• **Prompt**
From the records below, transcribe only the lines running from the one with "Screenshot is 820x1180." through the one with "Artistes français (1043, 809)". Keep both of those end lines.

[Stored items]
Segment Open

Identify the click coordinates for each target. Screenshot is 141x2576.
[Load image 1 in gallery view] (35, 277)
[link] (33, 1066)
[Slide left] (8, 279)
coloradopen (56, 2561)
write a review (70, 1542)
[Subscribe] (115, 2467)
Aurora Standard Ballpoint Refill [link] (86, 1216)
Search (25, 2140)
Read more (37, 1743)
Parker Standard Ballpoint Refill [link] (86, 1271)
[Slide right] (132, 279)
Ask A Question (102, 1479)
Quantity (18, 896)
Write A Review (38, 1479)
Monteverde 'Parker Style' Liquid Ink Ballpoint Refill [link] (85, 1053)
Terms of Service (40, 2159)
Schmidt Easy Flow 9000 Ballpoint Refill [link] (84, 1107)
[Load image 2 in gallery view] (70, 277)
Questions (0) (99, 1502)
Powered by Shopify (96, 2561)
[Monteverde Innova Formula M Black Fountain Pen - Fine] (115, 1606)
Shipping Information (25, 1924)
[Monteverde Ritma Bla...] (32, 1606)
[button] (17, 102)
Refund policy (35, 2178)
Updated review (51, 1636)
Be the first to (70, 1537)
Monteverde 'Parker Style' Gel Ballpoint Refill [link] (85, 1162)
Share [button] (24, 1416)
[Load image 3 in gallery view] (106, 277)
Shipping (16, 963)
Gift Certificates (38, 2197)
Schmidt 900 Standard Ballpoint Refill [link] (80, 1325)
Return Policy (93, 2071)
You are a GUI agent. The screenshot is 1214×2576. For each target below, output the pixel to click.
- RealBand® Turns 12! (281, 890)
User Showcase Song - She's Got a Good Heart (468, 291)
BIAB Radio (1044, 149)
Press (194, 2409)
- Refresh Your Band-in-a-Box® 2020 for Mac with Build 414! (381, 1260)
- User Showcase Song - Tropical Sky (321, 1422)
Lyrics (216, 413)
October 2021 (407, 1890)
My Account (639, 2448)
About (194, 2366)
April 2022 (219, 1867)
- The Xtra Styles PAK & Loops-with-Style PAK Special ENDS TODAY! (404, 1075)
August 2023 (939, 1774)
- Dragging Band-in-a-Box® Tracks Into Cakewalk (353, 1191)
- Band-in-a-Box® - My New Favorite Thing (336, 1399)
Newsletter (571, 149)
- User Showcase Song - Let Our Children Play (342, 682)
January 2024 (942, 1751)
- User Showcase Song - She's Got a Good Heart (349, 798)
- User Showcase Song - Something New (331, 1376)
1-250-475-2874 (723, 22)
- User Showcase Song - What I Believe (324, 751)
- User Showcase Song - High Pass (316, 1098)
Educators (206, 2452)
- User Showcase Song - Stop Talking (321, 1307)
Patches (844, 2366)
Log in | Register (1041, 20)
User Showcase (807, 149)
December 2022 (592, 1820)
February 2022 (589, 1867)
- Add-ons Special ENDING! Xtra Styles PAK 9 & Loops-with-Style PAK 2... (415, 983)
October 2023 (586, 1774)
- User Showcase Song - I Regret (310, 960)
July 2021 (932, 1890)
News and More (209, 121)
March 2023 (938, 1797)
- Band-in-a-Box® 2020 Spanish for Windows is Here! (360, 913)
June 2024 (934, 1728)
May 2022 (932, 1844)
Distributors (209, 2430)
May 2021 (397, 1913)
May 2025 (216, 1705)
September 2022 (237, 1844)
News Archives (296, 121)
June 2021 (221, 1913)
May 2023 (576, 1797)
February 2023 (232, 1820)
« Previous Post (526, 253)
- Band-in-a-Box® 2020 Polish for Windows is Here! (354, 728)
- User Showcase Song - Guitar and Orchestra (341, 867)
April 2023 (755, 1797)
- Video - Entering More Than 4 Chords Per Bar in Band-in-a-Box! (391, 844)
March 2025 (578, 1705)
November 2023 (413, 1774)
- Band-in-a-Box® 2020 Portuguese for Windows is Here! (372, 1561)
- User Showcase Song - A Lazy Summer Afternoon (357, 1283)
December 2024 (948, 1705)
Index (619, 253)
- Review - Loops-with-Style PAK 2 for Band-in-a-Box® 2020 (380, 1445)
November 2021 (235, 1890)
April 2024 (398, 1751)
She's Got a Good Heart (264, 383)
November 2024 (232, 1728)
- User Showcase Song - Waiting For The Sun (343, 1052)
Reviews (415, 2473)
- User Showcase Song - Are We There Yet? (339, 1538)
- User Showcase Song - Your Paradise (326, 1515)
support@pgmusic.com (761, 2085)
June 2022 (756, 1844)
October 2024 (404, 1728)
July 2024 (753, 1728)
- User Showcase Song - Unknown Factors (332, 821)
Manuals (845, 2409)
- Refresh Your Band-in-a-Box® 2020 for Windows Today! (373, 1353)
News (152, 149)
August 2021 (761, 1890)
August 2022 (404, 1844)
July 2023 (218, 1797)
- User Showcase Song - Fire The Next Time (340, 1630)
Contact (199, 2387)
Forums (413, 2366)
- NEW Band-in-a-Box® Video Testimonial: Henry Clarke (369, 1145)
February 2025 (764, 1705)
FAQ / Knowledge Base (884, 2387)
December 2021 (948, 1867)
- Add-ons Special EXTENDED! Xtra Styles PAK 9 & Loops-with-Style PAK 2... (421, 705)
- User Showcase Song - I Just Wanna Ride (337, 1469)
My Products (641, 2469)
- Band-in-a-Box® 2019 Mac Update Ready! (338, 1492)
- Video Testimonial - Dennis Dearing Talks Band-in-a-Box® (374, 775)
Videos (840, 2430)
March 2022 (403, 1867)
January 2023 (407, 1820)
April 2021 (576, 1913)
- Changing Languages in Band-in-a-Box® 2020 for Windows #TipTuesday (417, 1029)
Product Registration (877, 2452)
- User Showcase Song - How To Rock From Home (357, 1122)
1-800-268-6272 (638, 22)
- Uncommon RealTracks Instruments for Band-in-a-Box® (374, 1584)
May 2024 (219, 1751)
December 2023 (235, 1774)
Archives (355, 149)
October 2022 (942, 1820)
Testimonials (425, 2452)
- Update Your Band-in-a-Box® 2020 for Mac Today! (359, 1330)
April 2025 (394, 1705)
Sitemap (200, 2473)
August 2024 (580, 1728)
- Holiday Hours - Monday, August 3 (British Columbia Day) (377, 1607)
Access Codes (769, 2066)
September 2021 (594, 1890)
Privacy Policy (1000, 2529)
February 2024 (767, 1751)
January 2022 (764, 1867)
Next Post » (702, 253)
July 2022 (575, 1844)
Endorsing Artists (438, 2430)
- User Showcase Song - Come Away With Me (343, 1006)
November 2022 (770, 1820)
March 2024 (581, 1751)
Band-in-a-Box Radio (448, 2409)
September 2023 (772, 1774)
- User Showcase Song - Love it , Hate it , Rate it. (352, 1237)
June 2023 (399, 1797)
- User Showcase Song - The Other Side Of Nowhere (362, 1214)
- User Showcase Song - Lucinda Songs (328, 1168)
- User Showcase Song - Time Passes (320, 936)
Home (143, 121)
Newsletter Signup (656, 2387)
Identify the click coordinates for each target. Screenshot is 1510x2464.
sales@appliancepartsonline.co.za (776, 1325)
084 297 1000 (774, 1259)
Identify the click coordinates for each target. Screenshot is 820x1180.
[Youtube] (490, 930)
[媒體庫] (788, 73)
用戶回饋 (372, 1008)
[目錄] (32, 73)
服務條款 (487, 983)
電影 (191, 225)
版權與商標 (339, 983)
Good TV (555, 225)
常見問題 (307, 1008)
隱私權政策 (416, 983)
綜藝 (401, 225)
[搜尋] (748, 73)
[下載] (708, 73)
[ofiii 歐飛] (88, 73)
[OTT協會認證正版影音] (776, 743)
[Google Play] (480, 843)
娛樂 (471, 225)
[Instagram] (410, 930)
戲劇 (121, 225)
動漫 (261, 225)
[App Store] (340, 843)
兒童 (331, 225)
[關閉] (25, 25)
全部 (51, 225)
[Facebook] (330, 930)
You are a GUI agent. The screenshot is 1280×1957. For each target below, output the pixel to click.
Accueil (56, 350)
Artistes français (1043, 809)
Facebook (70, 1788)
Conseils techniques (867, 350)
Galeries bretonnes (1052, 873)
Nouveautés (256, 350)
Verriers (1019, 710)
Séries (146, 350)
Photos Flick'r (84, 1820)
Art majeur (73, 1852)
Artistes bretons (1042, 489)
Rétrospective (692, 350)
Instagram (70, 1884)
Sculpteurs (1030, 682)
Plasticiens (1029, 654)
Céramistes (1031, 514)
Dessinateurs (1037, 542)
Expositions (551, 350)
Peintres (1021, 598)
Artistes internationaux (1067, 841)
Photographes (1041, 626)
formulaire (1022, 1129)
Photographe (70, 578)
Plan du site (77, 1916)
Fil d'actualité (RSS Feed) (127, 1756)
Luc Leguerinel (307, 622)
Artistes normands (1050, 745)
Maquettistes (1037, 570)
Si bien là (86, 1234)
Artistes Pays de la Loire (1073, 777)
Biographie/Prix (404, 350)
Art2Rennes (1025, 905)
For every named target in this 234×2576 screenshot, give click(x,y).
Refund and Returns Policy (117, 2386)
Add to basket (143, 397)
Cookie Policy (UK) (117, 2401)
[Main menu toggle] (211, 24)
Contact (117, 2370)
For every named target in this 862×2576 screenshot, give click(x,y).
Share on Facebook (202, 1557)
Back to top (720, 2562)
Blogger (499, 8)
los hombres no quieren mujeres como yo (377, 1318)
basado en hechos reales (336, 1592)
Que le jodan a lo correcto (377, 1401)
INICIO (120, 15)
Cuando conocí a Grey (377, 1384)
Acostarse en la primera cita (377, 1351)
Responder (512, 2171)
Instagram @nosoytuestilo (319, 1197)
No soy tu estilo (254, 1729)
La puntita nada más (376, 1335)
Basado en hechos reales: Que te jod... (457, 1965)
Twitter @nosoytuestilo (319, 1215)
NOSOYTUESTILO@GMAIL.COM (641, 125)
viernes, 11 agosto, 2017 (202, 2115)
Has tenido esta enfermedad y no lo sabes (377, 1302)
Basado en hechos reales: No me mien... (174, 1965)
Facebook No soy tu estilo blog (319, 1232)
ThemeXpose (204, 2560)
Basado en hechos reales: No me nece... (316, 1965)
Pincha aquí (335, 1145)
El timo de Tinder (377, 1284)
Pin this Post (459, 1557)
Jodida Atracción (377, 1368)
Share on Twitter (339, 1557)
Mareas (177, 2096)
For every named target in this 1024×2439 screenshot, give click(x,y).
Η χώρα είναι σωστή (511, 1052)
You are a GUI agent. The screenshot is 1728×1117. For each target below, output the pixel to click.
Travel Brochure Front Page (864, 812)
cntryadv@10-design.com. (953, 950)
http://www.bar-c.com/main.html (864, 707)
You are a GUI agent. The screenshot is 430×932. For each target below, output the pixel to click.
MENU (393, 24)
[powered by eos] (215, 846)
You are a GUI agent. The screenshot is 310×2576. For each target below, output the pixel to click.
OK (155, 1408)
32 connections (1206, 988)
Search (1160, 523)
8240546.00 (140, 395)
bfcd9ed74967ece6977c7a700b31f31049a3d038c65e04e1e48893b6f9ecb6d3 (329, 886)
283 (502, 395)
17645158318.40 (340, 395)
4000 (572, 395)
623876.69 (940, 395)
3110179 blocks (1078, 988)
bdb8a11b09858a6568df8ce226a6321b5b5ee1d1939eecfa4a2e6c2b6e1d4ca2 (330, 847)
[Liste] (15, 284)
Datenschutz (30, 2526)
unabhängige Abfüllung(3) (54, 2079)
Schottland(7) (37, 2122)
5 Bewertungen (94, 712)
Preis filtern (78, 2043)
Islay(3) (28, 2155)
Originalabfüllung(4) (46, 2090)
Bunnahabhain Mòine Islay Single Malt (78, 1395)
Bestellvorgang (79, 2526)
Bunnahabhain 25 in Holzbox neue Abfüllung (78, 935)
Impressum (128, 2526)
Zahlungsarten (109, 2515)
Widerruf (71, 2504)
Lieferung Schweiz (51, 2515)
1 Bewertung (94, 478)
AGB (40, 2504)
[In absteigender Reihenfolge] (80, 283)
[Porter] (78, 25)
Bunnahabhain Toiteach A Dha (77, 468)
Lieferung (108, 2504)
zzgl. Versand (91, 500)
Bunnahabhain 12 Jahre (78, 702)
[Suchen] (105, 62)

Segment Closed

• **Task response**
Identify the click coordinates for each target. Screenshot is 820x1180.
[Youtube] (490, 930)
[媒體庫] (788, 73)
用戶回饋 (372, 1008)
[目錄] (32, 73)
服務條款 (487, 983)
電影 (191, 225)
版權與商標 (339, 983)
Good TV (555, 225)
常見問題 (307, 1008)
隱私權政策 (416, 983)
綜藝 (401, 225)
[搜尋] (748, 73)
[下載] (708, 73)
[ofiii 歐飛] (88, 73)
[OTT協會認證正版影音] (776, 743)
[Google Play] (480, 843)
娛樂 (471, 225)
[Instagram] (410, 930)
戲劇 (121, 225)
動漫 (261, 225)
[App Store] (340, 843)
兒童 (331, 225)
[關閉] (25, 25)
全部 (51, 225)
[Facebook] (330, 930)
You are a GUI agent. The screenshot is 1280×1957. For each target below, output the pixel to click.
Accueil (56, 350)
Artistes français (1043, 809)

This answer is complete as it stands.